*** Record extracts

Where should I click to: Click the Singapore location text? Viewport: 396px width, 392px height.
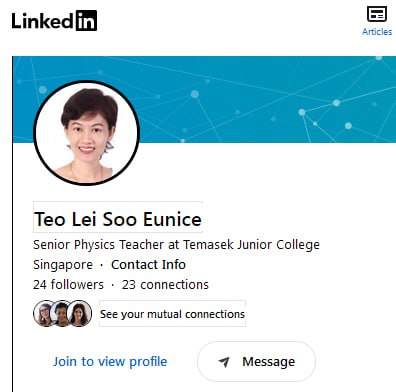[63, 265]
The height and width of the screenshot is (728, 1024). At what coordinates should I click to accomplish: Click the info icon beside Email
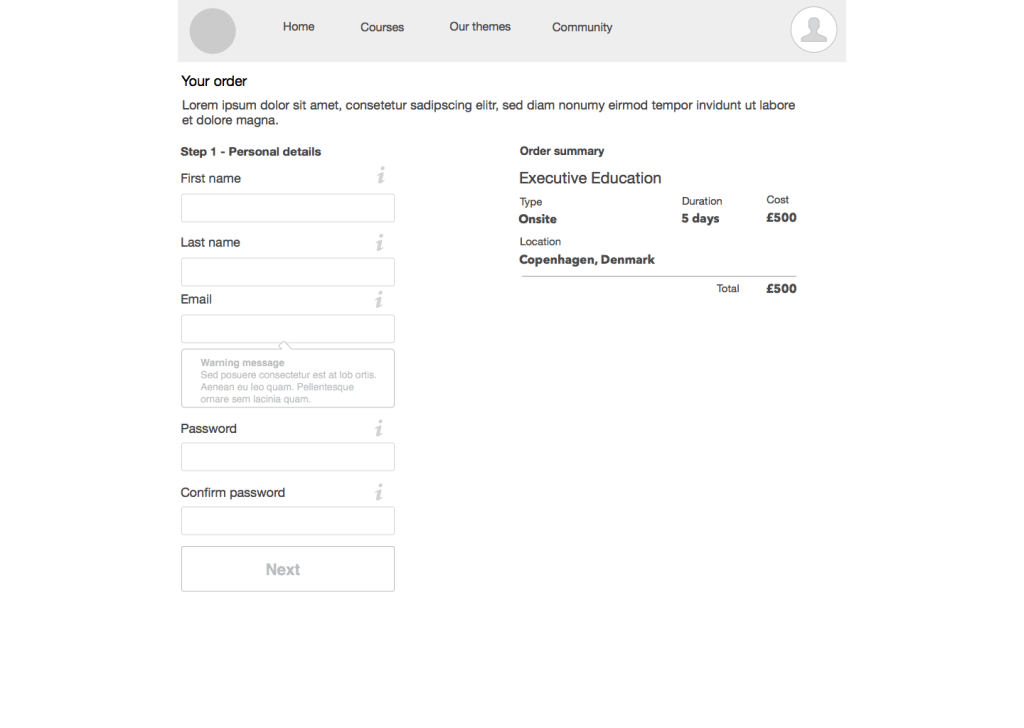pos(379,299)
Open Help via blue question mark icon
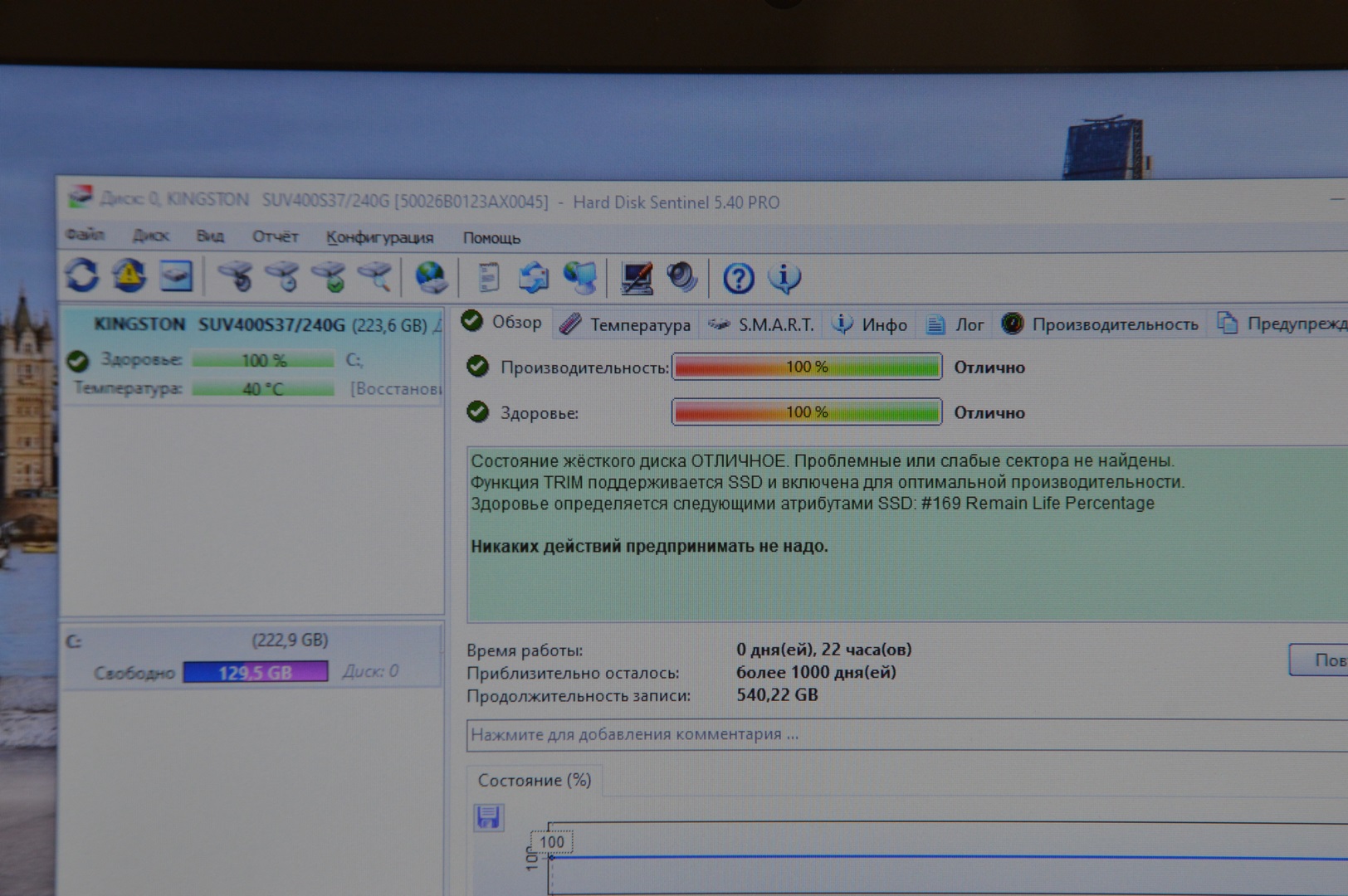Viewport: 1348px width, 896px height. pyautogui.click(x=738, y=279)
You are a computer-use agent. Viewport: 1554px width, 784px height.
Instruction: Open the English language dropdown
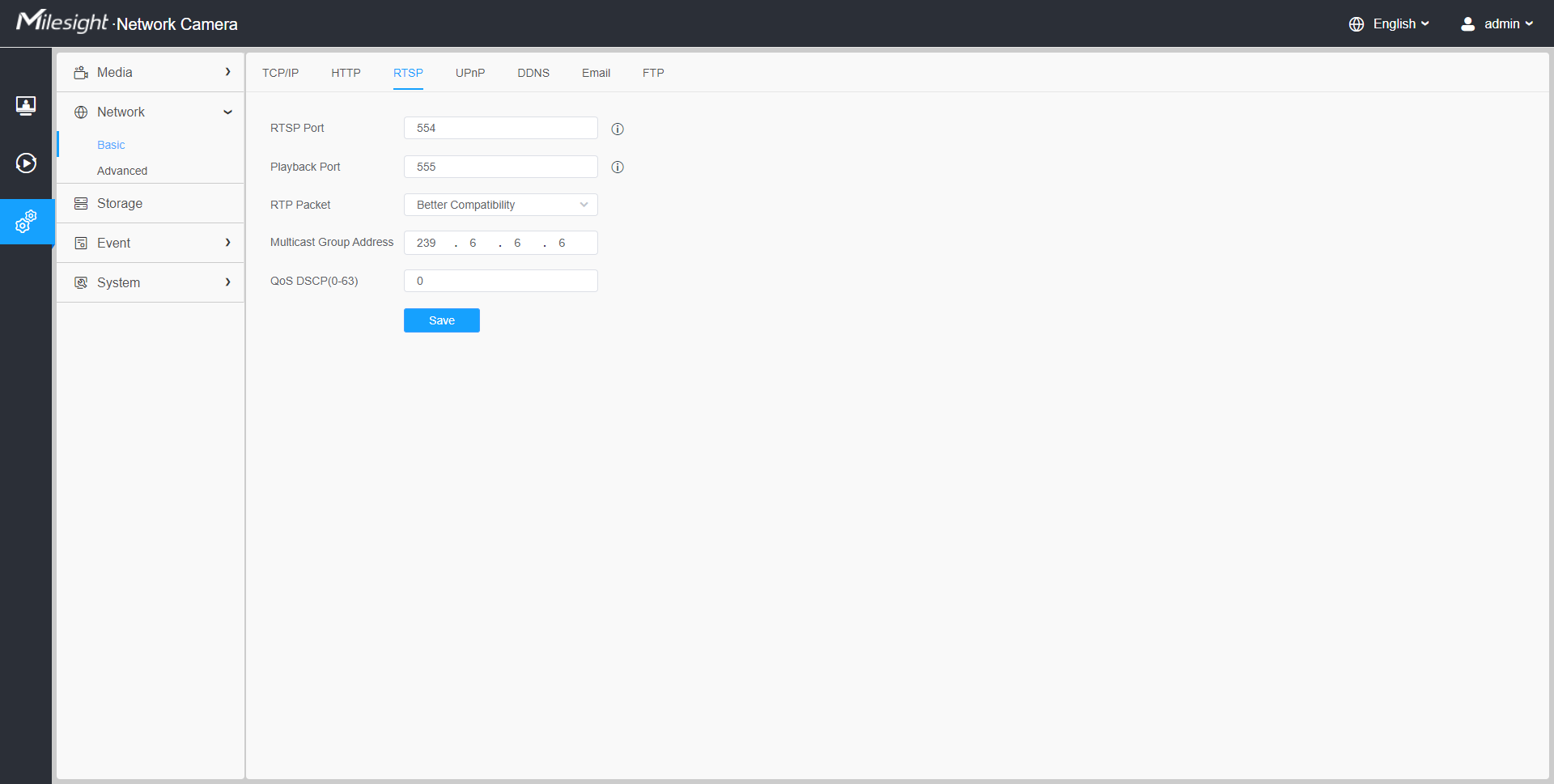click(x=1401, y=24)
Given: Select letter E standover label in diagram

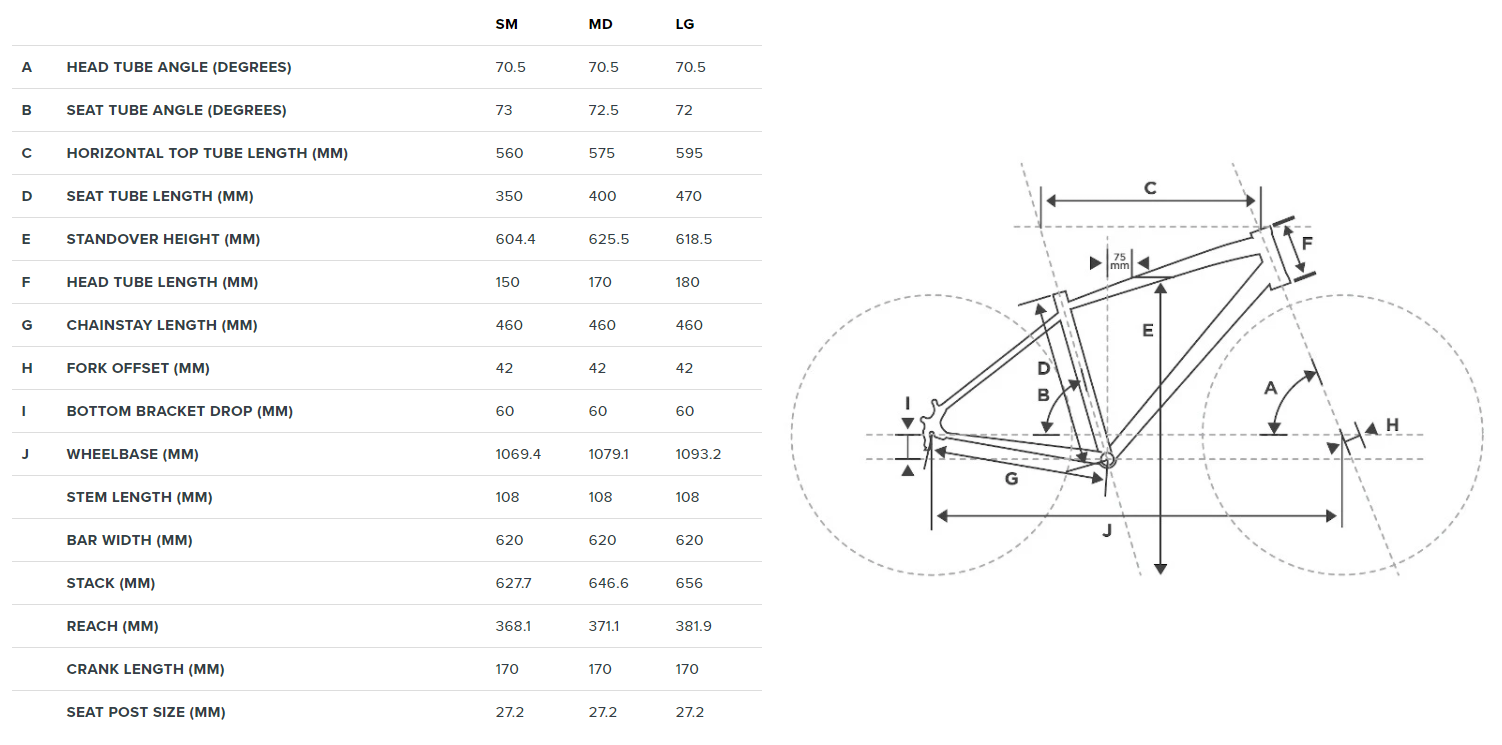Looking at the screenshot, I should click(x=1148, y=330).
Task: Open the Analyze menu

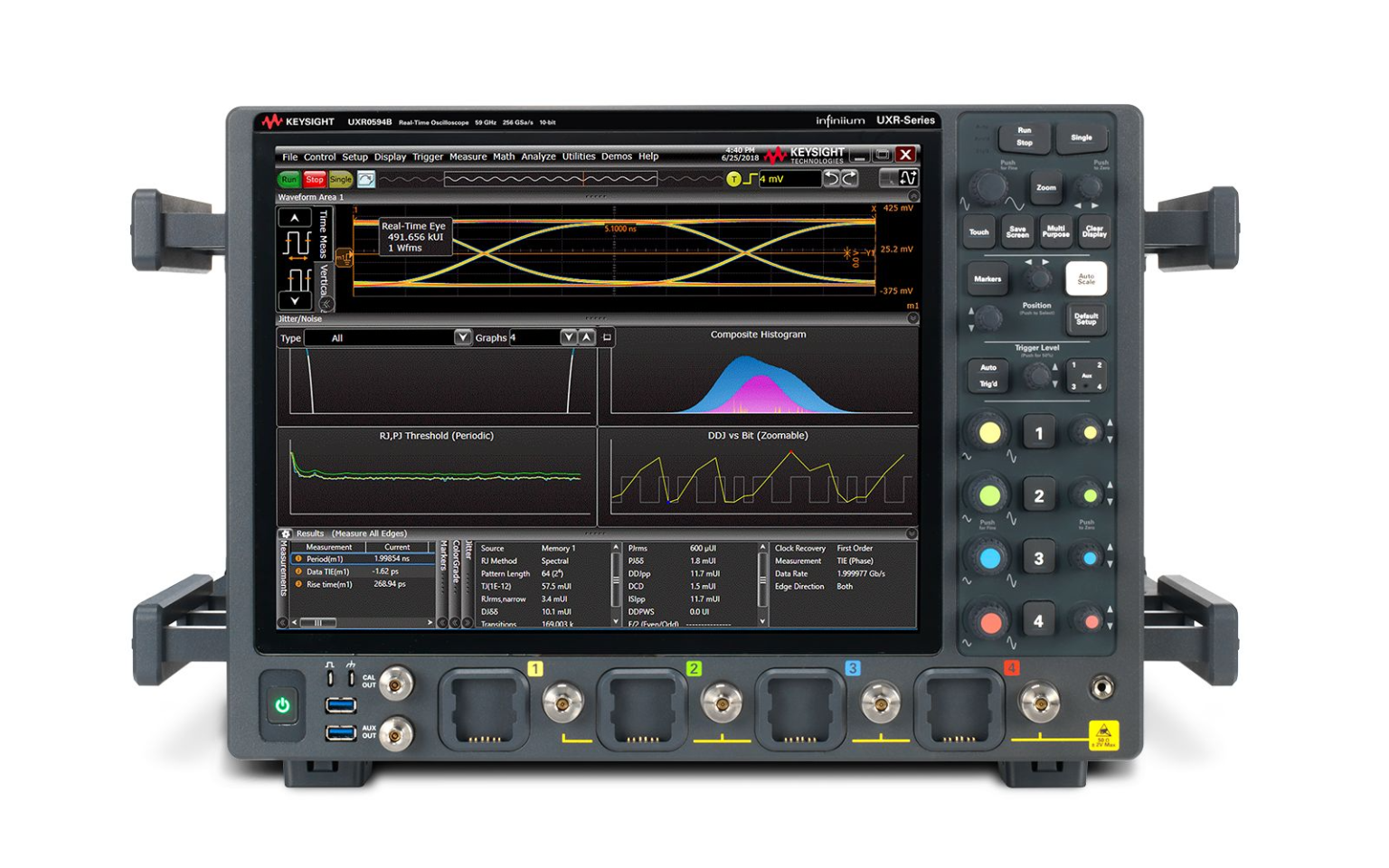Action: tap(538, 157)
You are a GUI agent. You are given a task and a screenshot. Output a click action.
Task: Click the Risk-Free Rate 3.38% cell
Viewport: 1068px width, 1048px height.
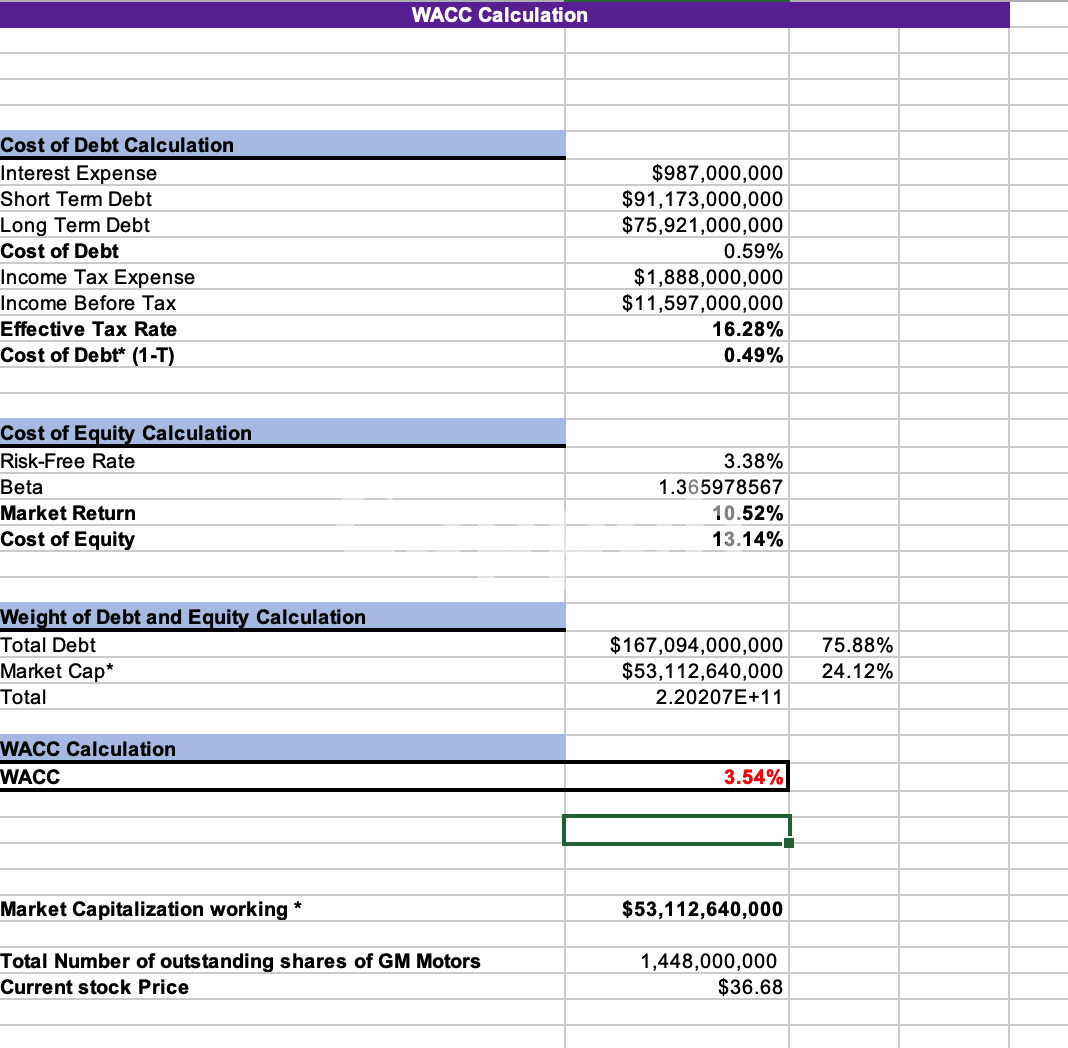753,461
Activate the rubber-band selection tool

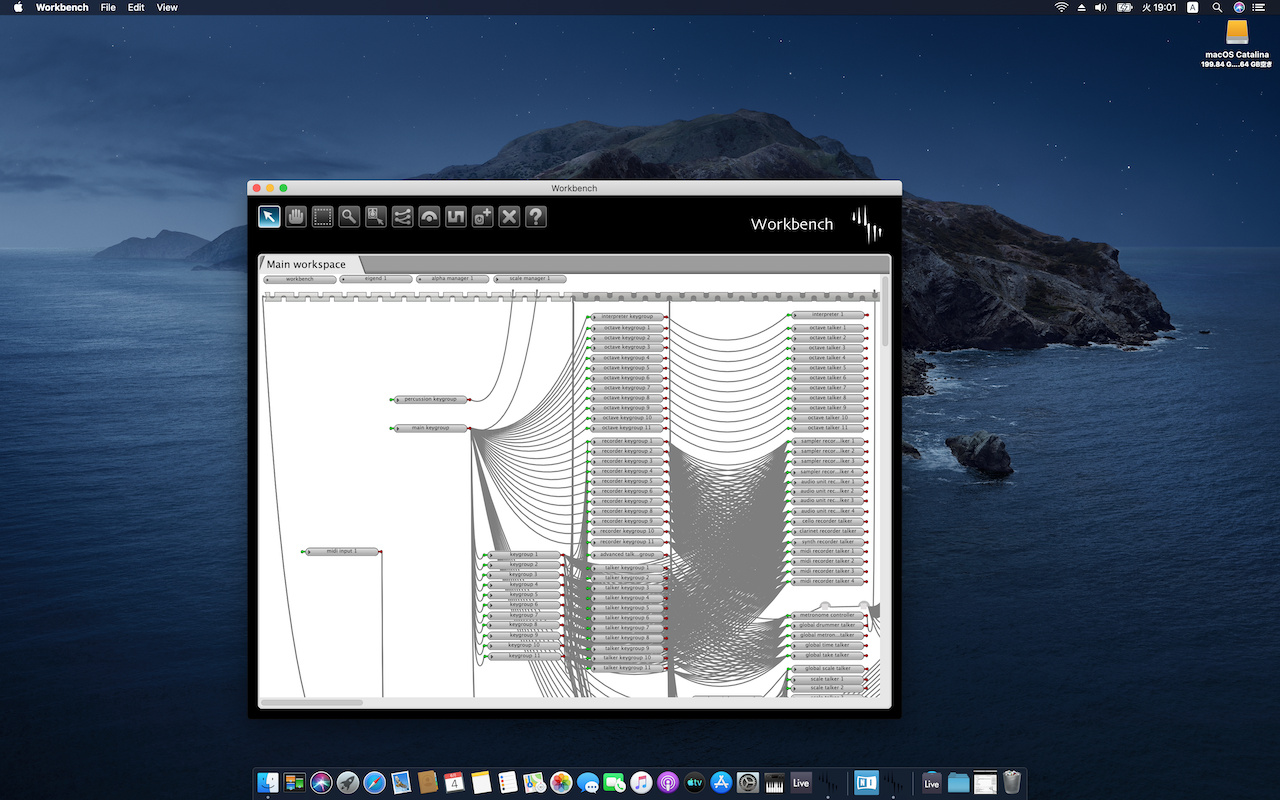coord(322,216)
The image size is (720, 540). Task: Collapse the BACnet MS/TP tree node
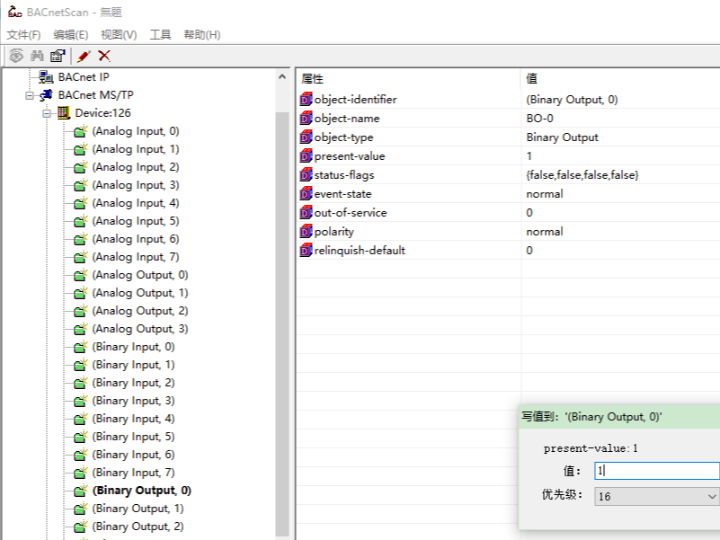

******

When you reproduce the entries above, keep every word exact and leave the images out.

## Result of this task
Where should I click to: Click the Singapore location text? Viewport: 396px width, 392px height.
[63, 265]
The height and width of the screenshot is (728, 1024). At what coordinates should I click to accomplish: Click the info icon beside Email
pos(379,299)
Open Help via blue question mark icon
Viewport: 1348px width, 896px height. pyautogui.click(x=738, y=279)
You are a computer-use agent. Viewport: 1554px width, 784px height.
Instruction: Open the English language dropdown
click(x=1401, y=24)
Given: Select letter E standover label in diagram

Looking at the screenshot, I should click(x=1148, y=330).
Task: Open the Analyze menu

Action: tap(538, 157)
You are a GUI agent. You are given a task and a screenshot. Output a click action.
Task: Click the Risk-Free Rate 3.38% cell
Viewport: 1068px width, 1048px height.
753,461
Activate the rubber-band selection tool

coord(322,216)
The image size is (720, 540). Task: Collapse the BACnet MS/TP tree node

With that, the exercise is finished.